Today we were at an IDP site – above the burned village of Lay Kee village on the border of Toungoo District and Muthraw District. The Burma Army has a new camp one-hour walk away from the destroyed village. (We did a reconnaissance of that camp today and it is a large camp and very close even to where the IDPs are now). Lay Kee village was burned down on 15 and 16 August 2007. Everyone fled the village, and the Burma Army put landmines in and around the village. However, on 16 November some villagers came down from their hiding places and went back to see what they could find in their village. A boy, Hsa K’Tray Saw, age 13 (grade 2 in school), was with his family and sitting on a log in the destroyed village. He was hitting the ground with a machete as he waited for his mother to collect some vegetables. As he was hitting the ground with the machete, it hit a landmine that the Burma Army had placed there. The blast blinded him in both eyes and wounded his face and upper torso.
He was taken to a local mobile clinic a long days walk away, but after basic treatment they said they could not help him (We sent an initial report out in late November 2007).
Today as we were in the IDP hide site preparing to run a medical treatment, the boy was brought to see us. He was bent over and shuffled dejectedly with his head down as his older brother helped him walk. Seeing his damaged eyes, his hunched over little body and his crushed spirit, I felt very sad. I talked to him and prayed with him. After I looked at his eyes and took photos (to send out to doctors for evaluation), I told him that I did not know if we could help and that he might never see again but that we would try. I held him close and talked and prayed. I stood up to talk to the medics and someone asked me how I felt. I could not answer. I started to cry. I knelt back down with the boy and composed myself.
I said, “I feel very sorry this happened. I feel very sad for this boy. As a father with three children myself, it hurts me very much. But it is not just about being a father and caring for this boy, it is about a 13-year-old-boy who can’t see and who is afraid and hopeless in a hiding place, high on a cold mountain. It is about the dictators’ army who placed the mines, burned his village and continues to attack his people. This is wrong and words will not stop it. It takes prayer and it takes action.”

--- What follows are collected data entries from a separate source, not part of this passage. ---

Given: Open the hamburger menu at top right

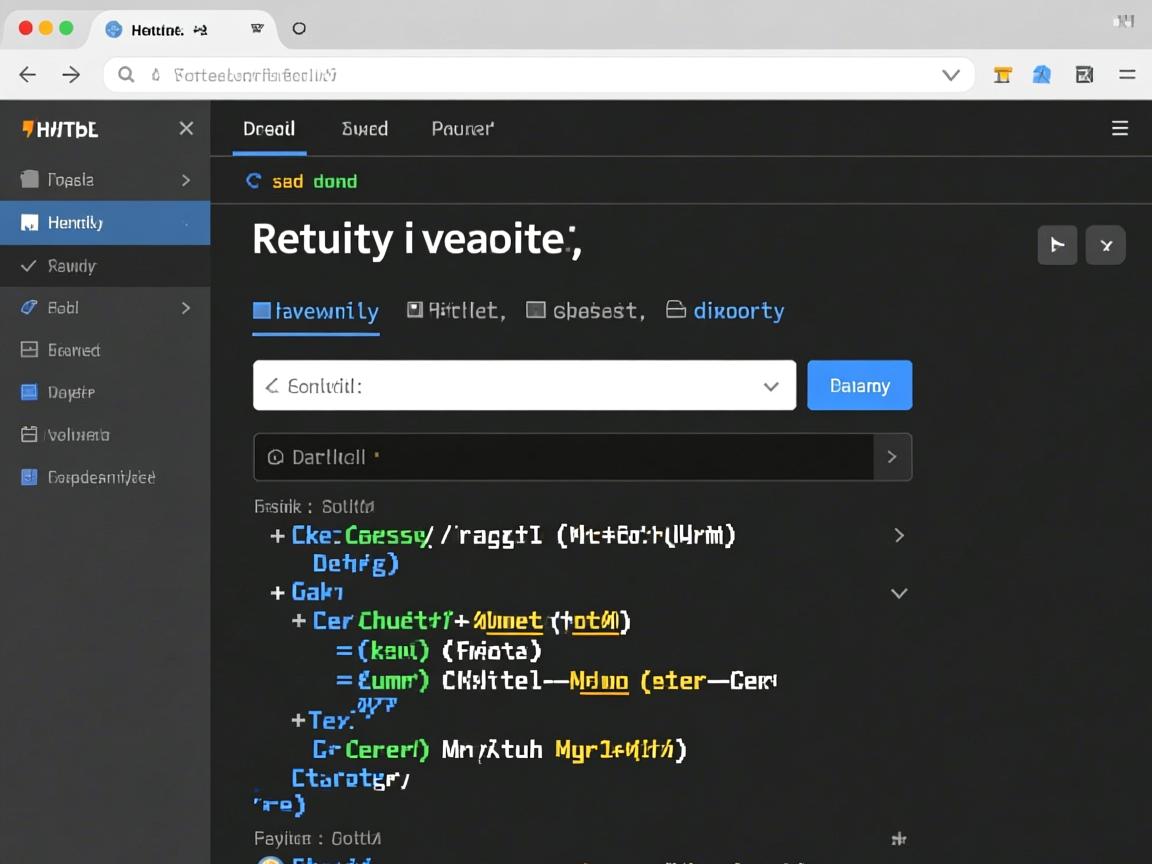Looking at the screenshot, I should (1120, 128).
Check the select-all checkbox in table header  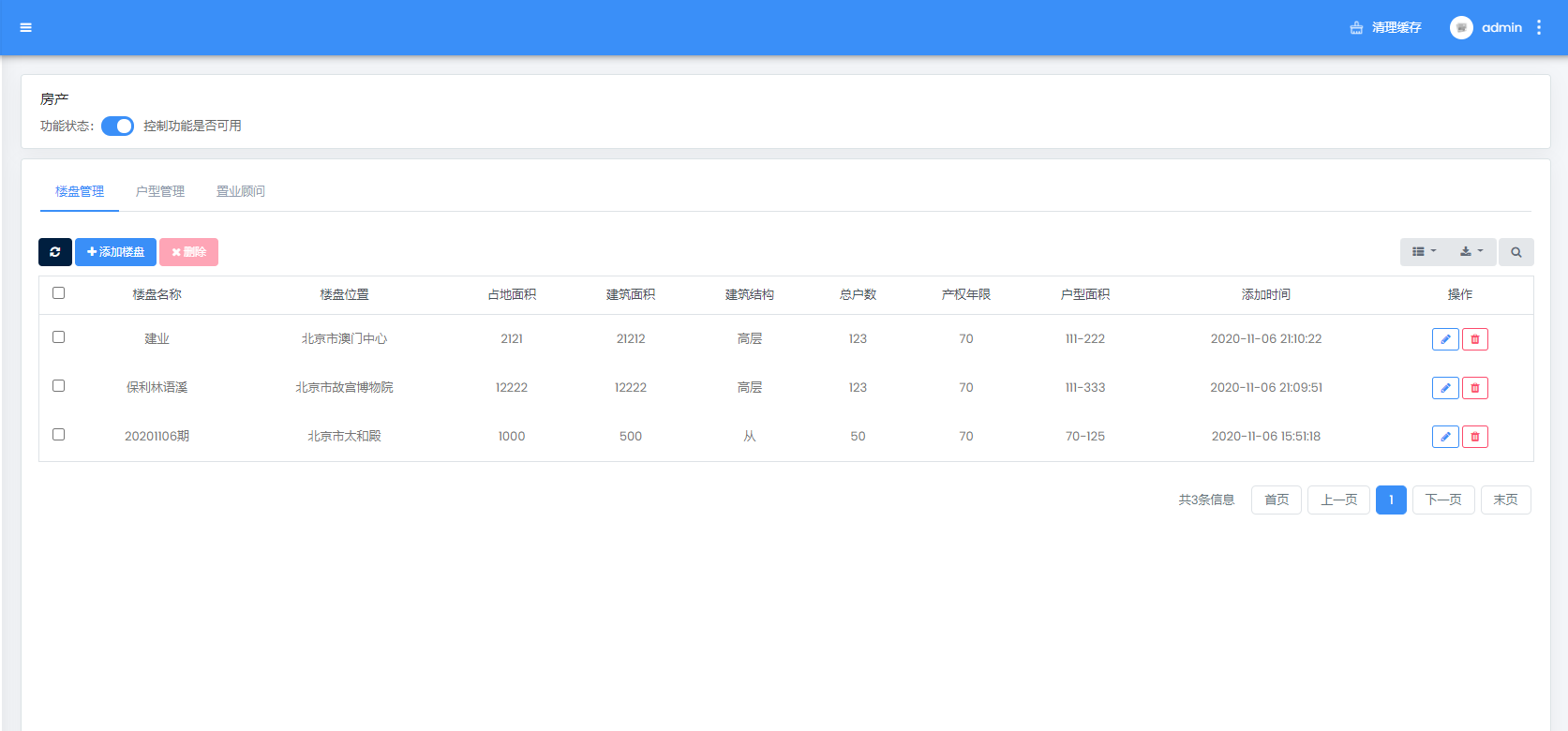59,293
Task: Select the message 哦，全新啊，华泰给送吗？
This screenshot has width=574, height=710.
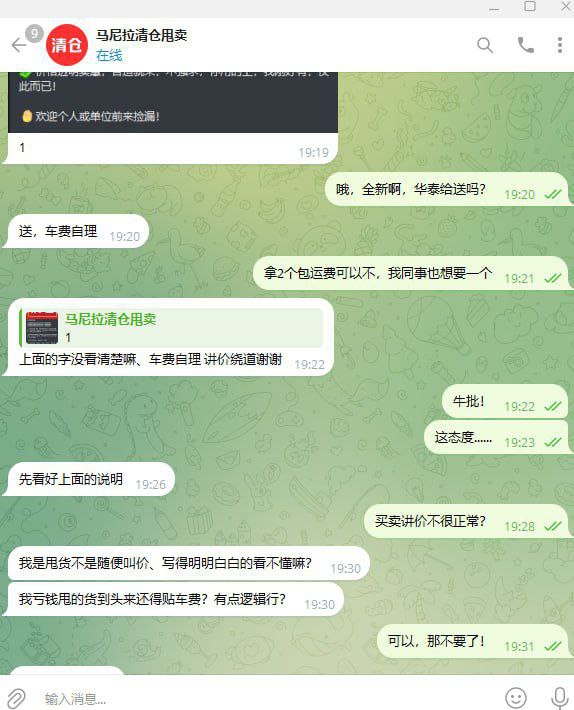Action: coord(446,189)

I stood up again and looking at the boy I said, “Son, we will try our best to help you. Maybe we can or maybe we cannot but we will try. No matter what, I want you to know that God loves you and is with you and God suffers too. And, I want to you to stand up straight. You are still strong, with working arms and legs. Even if you never can see again you have many things you can do. Stand up straight and be the man you are.”

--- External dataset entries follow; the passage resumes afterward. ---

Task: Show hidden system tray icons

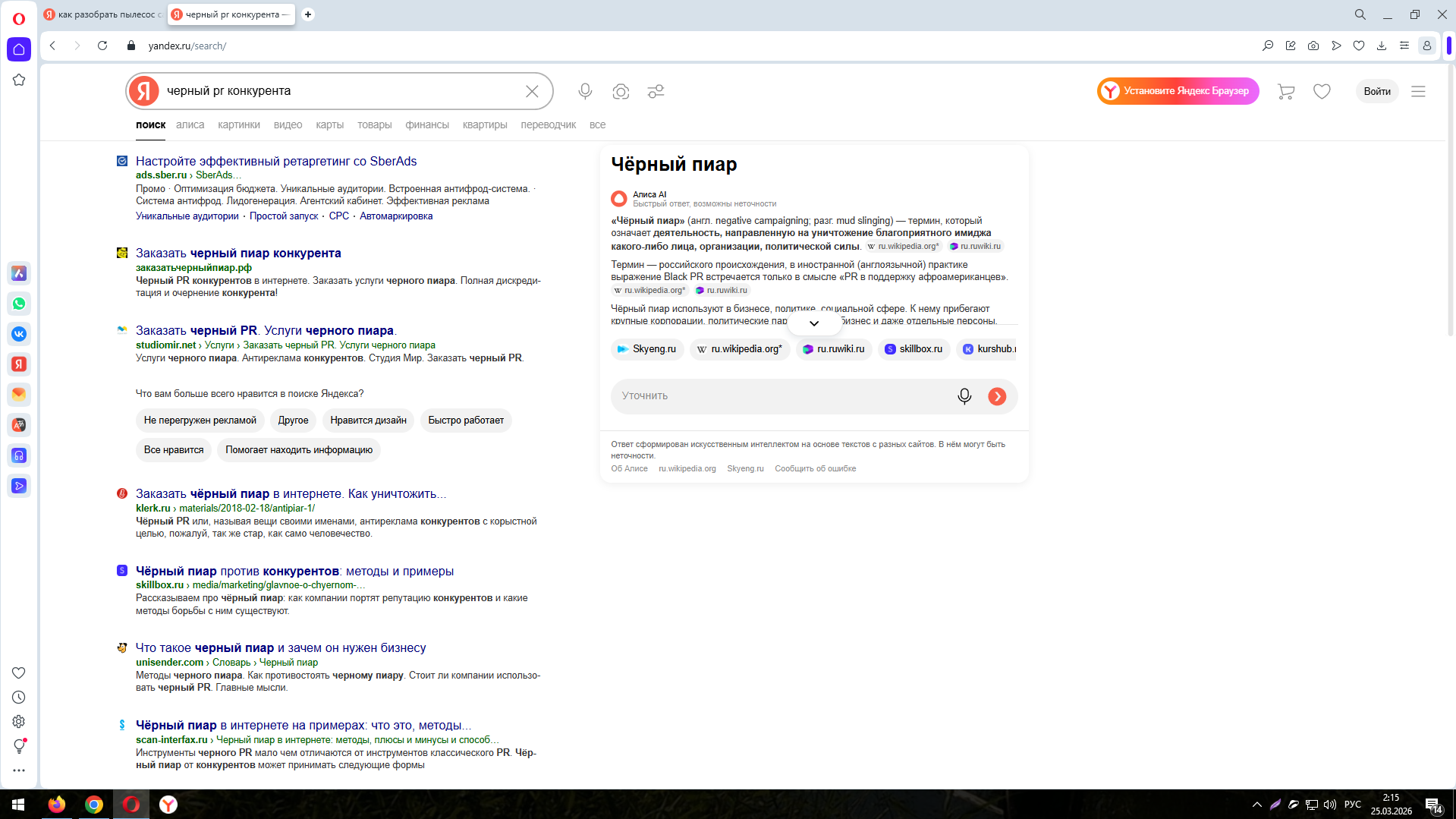Action: [1256, 805]
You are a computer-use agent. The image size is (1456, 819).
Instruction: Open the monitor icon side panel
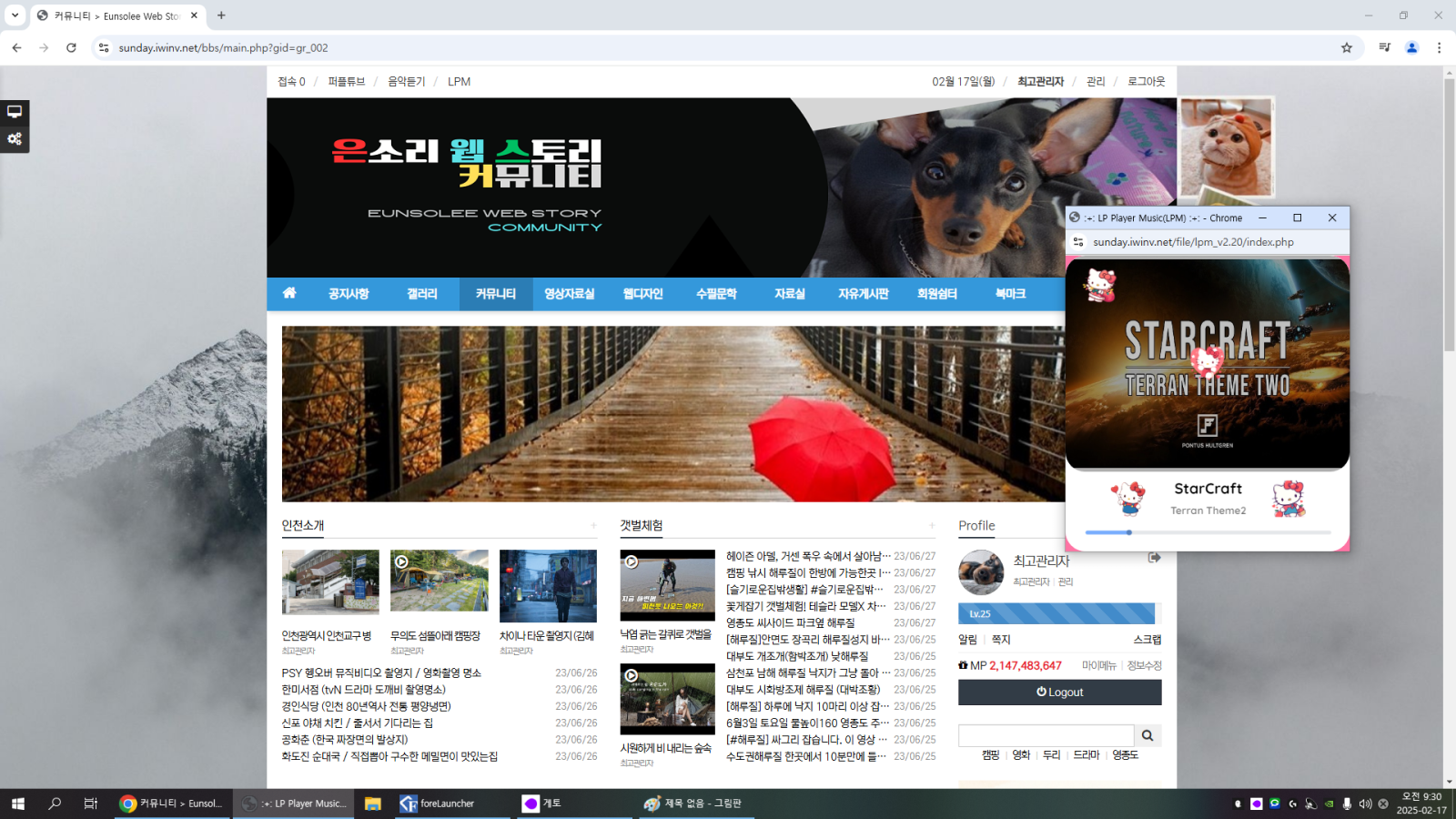point(15,112)
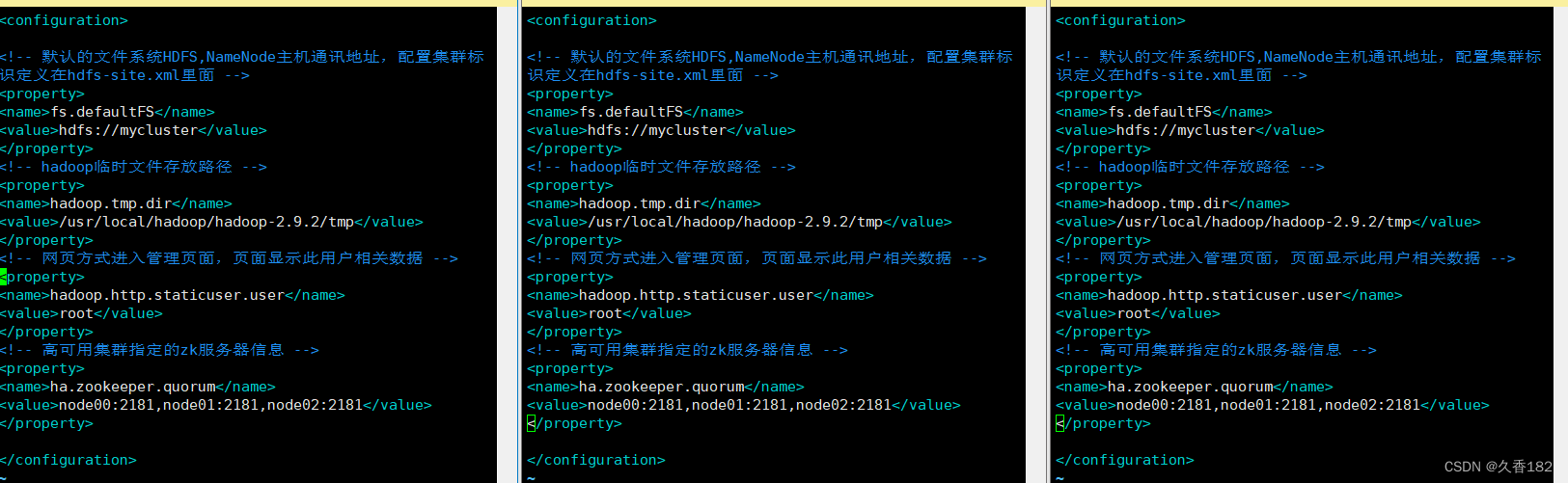Screen dimensions: 1568x483
Task: Click node00:2181 value line in middle pane
Action: point(744,405)
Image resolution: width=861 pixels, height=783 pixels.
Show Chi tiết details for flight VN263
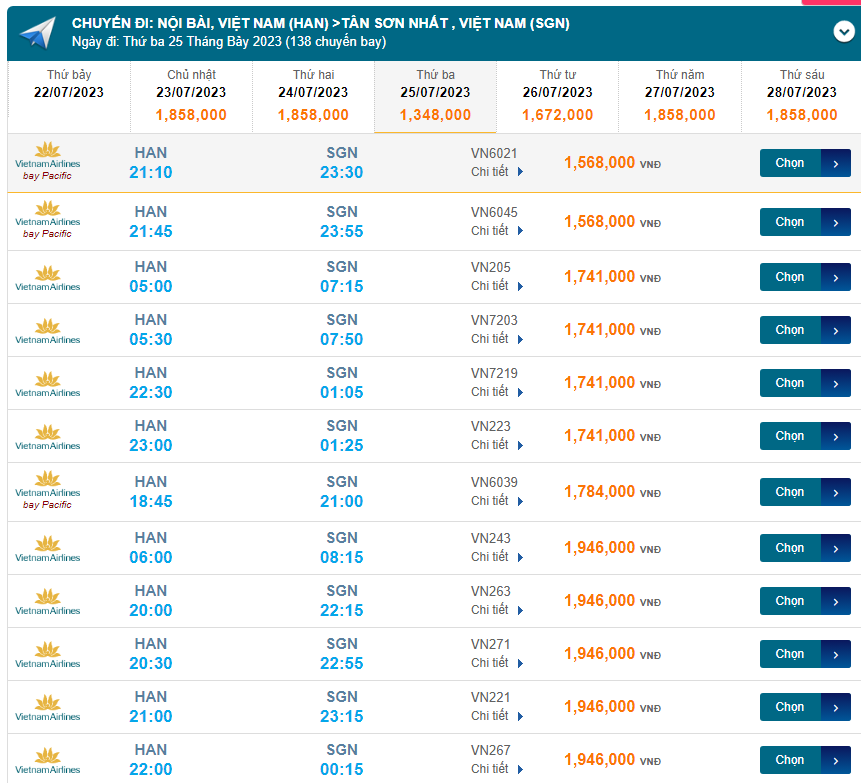(497, 609)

I then put my arm around him and began to walk him around the top of the ridge. As we walked, he squared his shoulders, and walked erect and, like every Karen, with agility and sureness of foot.
We then finished the examination, and this is what we saw: The right eye looks pretty bad with a misshapen eyeball and tiny cornea and a pupil we could not see. But the left eye looks a little better even though it too, was badly damaged and has what looks like scar tissue over the cornea and pupil. But in this left eye, there is a distinctive pupil and he said he could tell the difference between light and dark. Our chief medic Eliya initially said it was hopeless, but I asked him to look again, and after Eliya re-examined him he changed his mind. We all decided it was worth the try to send him to Thailand. So we are sending him out now to see if the left eye can be saved or helped. Eliya gave him antibiotic eye drops and he is being prepared to travel. It will take many days of walking, but we have arranged for help from the Karen National Union (pro-democracy Karen ethnic resistance) and the best way to get him out that we can.
|Hsa K’Tray Saw, age 13, injured by a Burma Army landmine
Thank you for your care and prayers.